It is upon this point where the writings of
Machiavel, having for the rest excelled all other authors, come
as far to excel themselves.
"Commonwealths, says he, have had three ways of propagating
themselves: One after the manner of monarchies, by imposing the
yoke, which was the way of Athens, and, toward the latter times,
of Lacedaemon; another by equal leagues, which is the way of
Switzerland (I shall add of Holland, though since his time); a
third by unequal leagues, which, to the shame of the world, was
never practised, nay, nor so much as seen or minded, by any other
commonwealth but that only of Rome. They will each of them,
either for caution or imitation, be worthy to be well weighed,
which is the proper work of this place. Athens and Lacedaemon
have been the occasion of great scandal to the world, in two, or
at least one of two regards: the first, their emulation, which
involved Greece in perpetual wars; the second, their way of
propagation, which by imposing yokes upon others, was plainly
contradictory to their own principles.
"For the first: governments, be they of what kind soever, if
they be planted too close, are like trees, that impatient in
their growth to have it hindered, eat out one another.

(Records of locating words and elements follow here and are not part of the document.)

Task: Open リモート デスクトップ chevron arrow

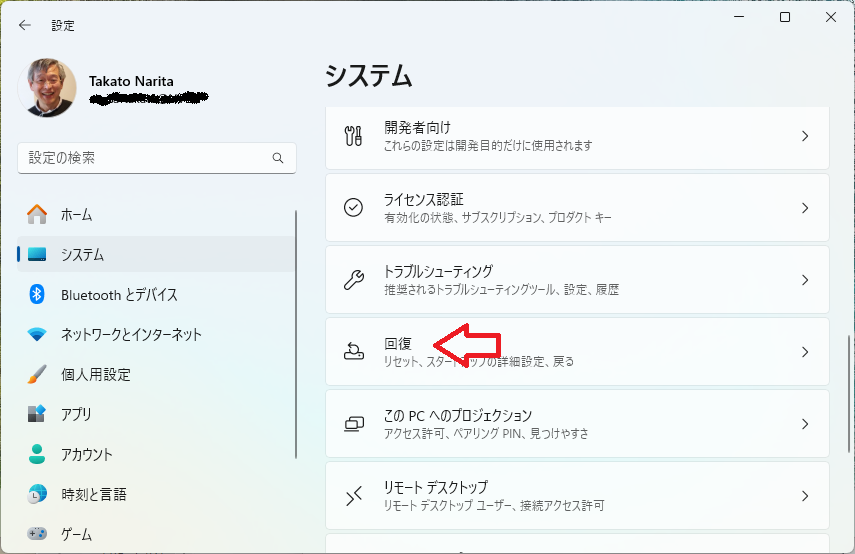Action: pyautogui.click(x=804, y=496)
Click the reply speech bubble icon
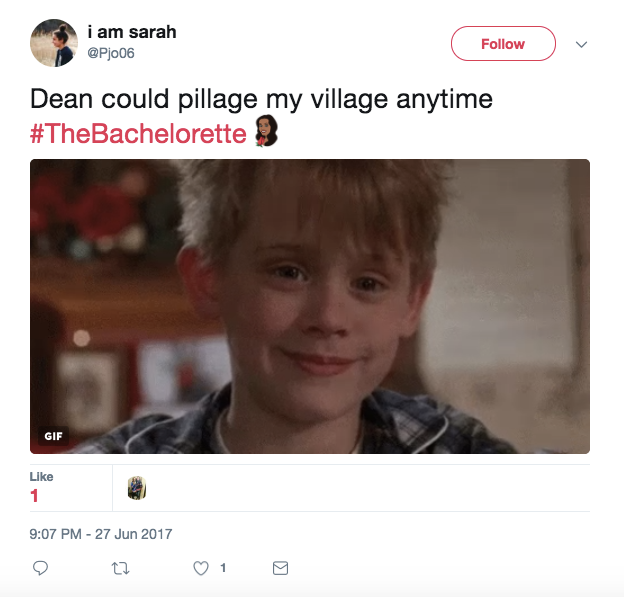This screenshot has width=624, height=597. click(40, 568)
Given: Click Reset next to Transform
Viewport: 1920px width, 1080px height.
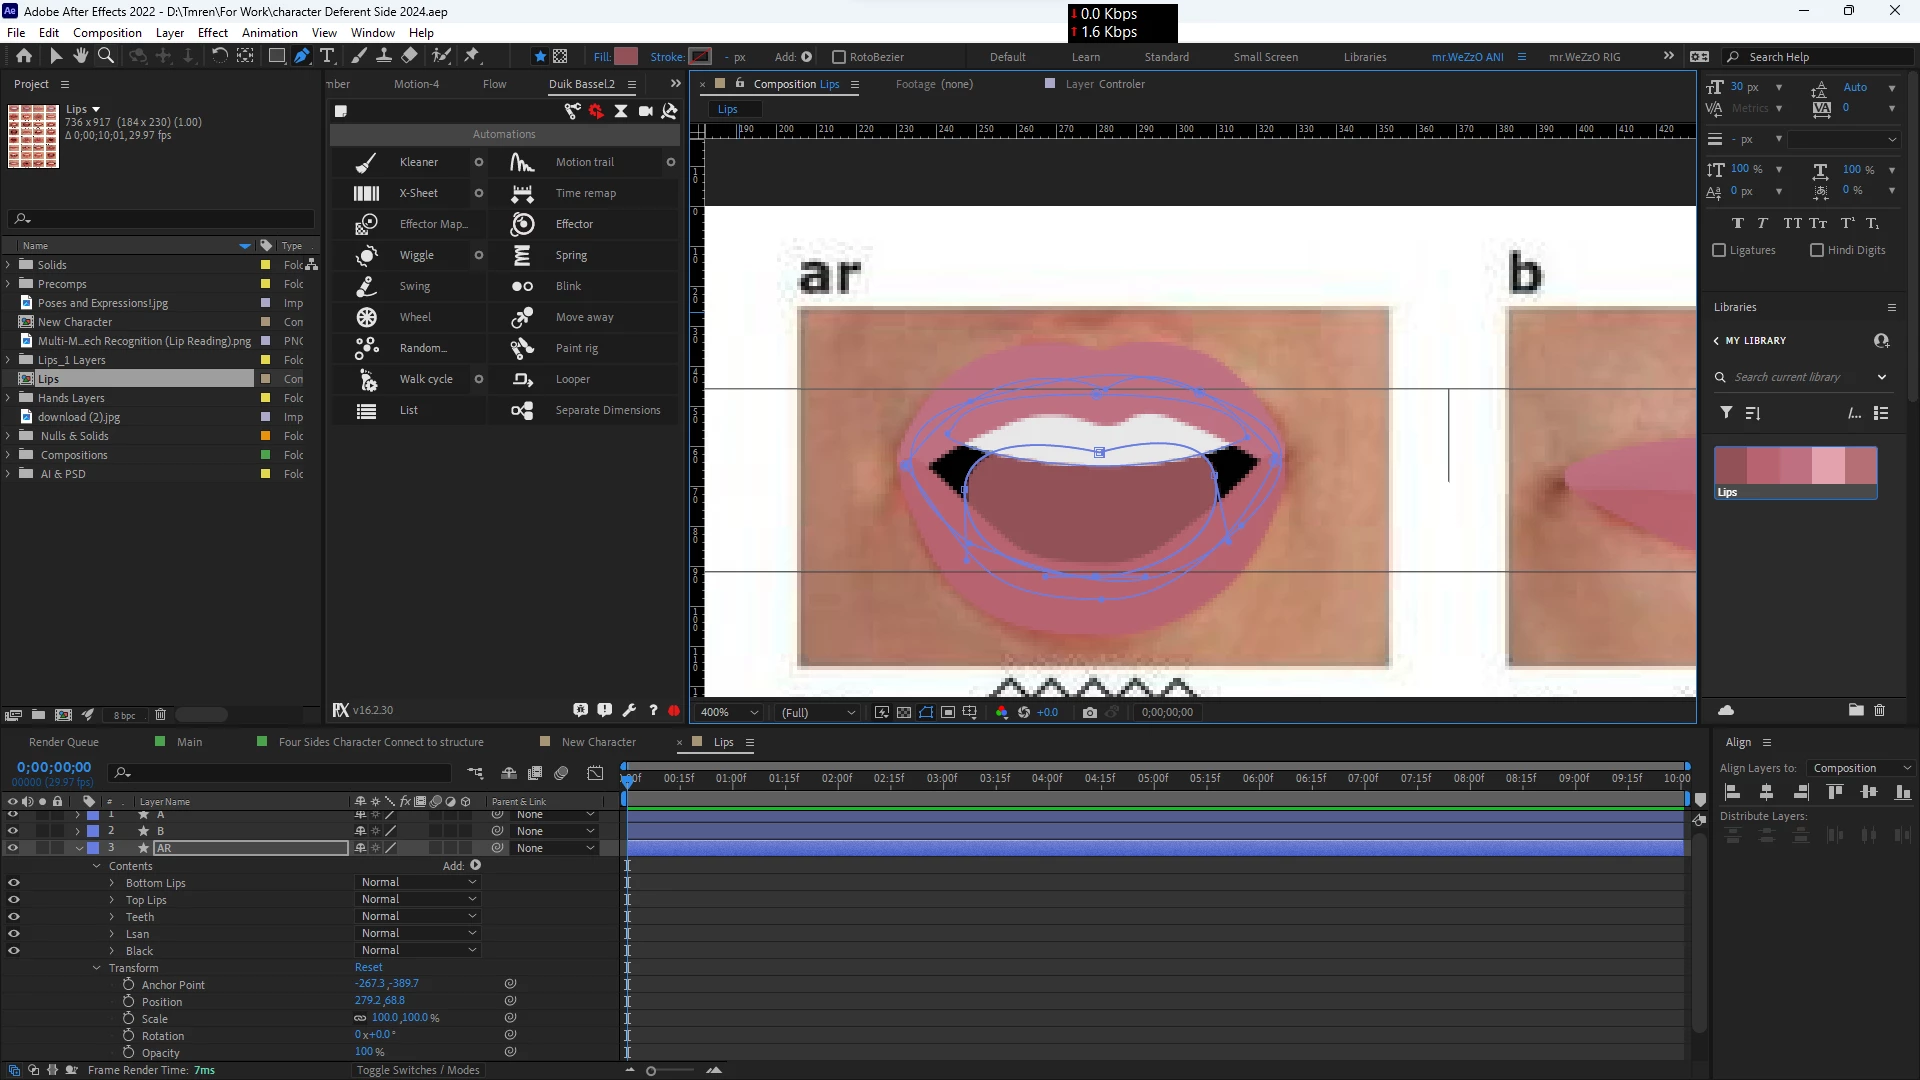Looking at the screenshot, I should click(368, 967).
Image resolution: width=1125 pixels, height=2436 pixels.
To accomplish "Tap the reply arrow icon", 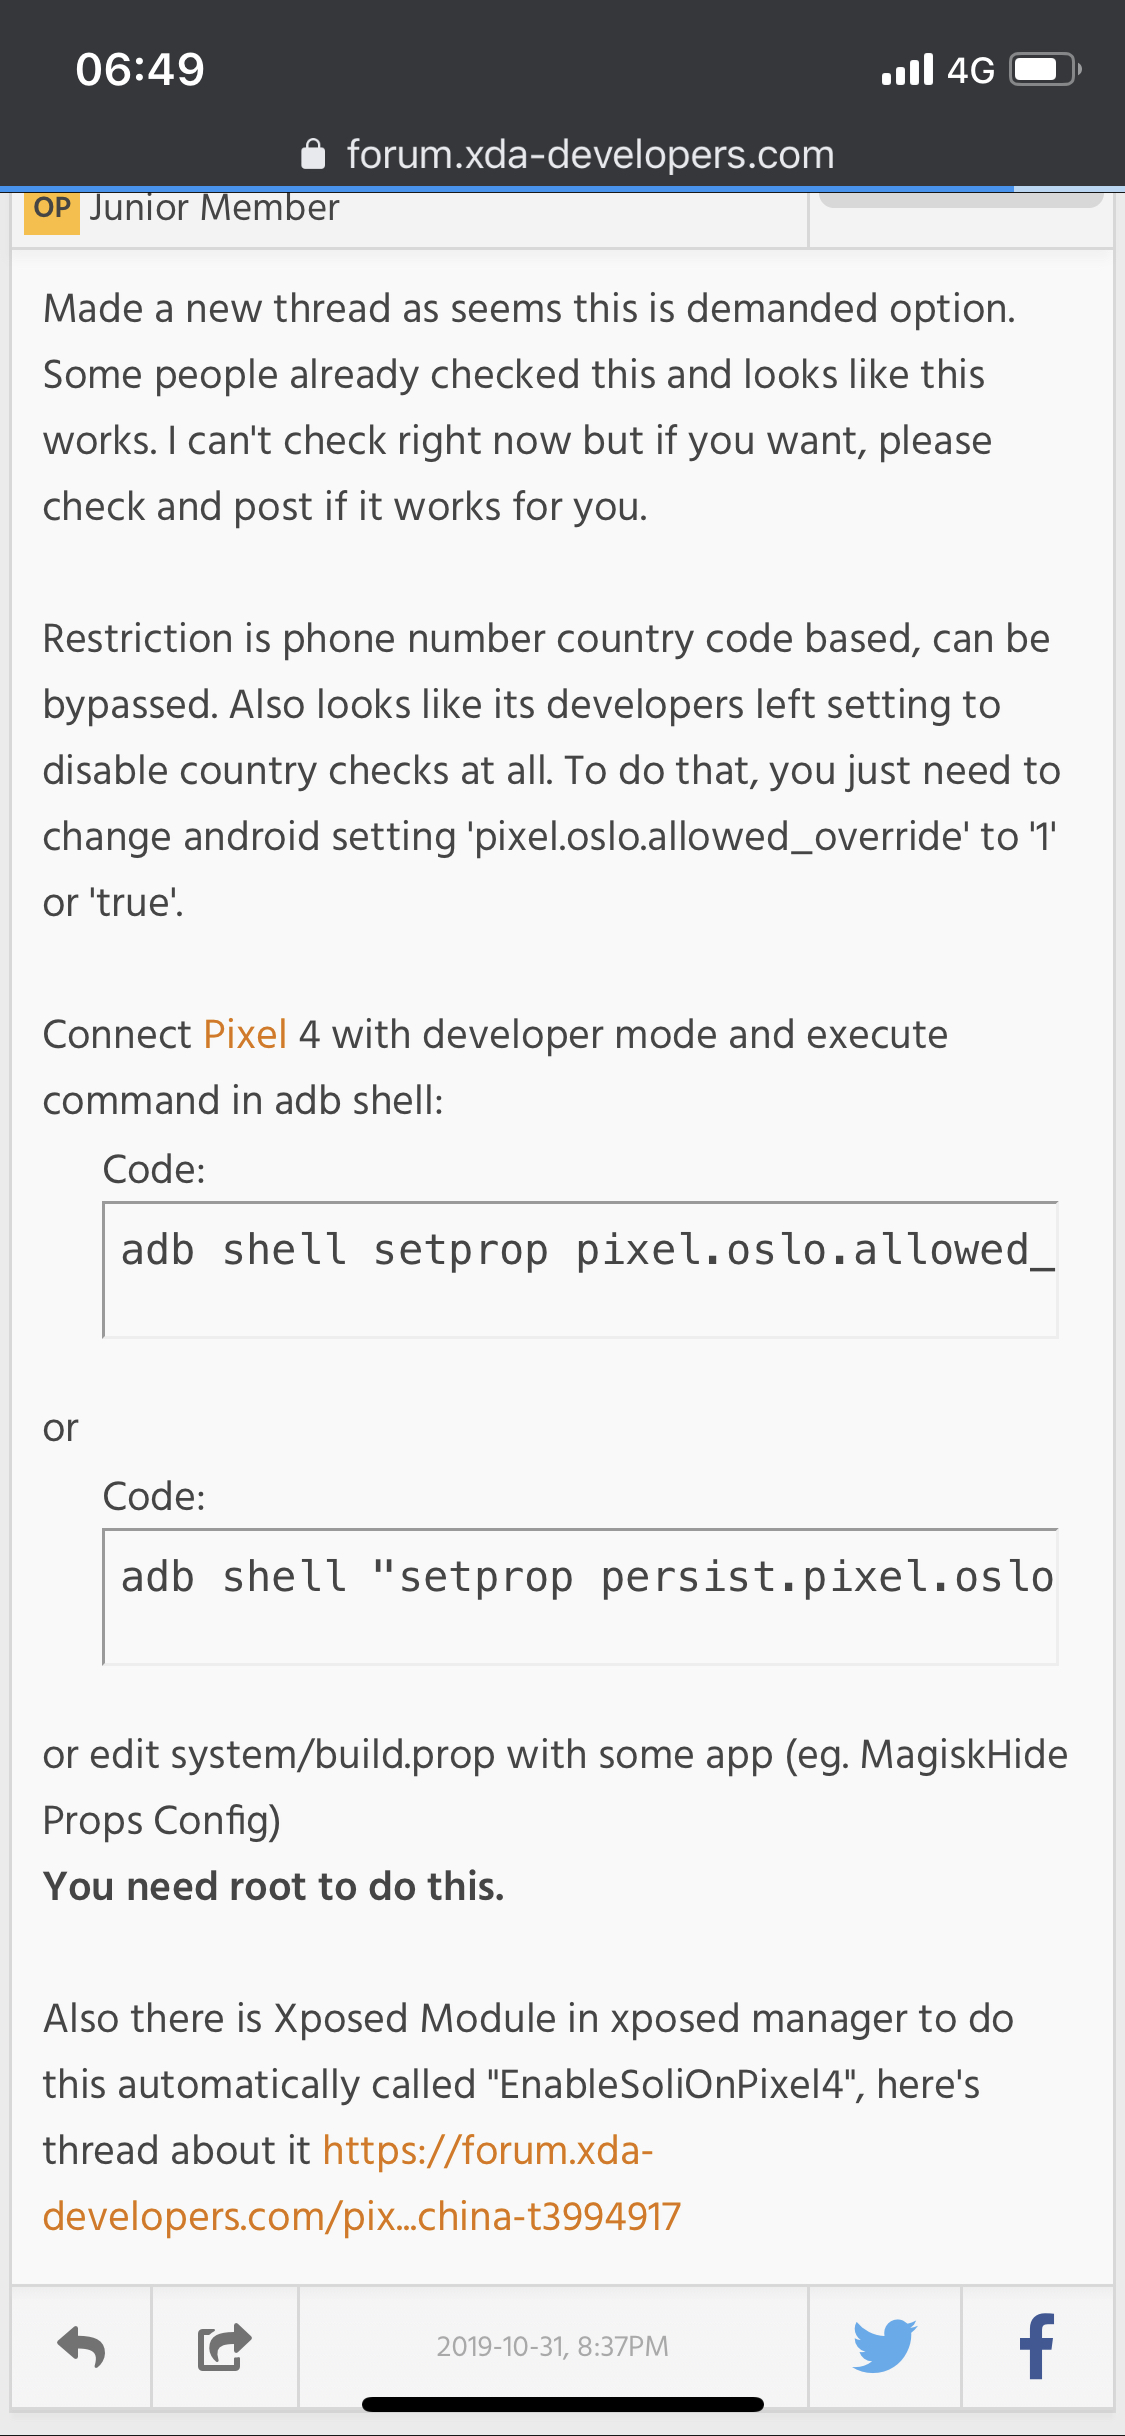I will point(81,2346).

It was not
unknown to these in speculation, or, if you read the story of
Agesilaus, in action, that either of them with 30,000 men might
have mastered the East; and certainly, if the one had not stood
in the other's light, Alexander had come too late to that end,
which was the means (and would be if they were to live again) of
ruin, at least to one of them; wherefore with any man that
understands the nature of government this is excusable.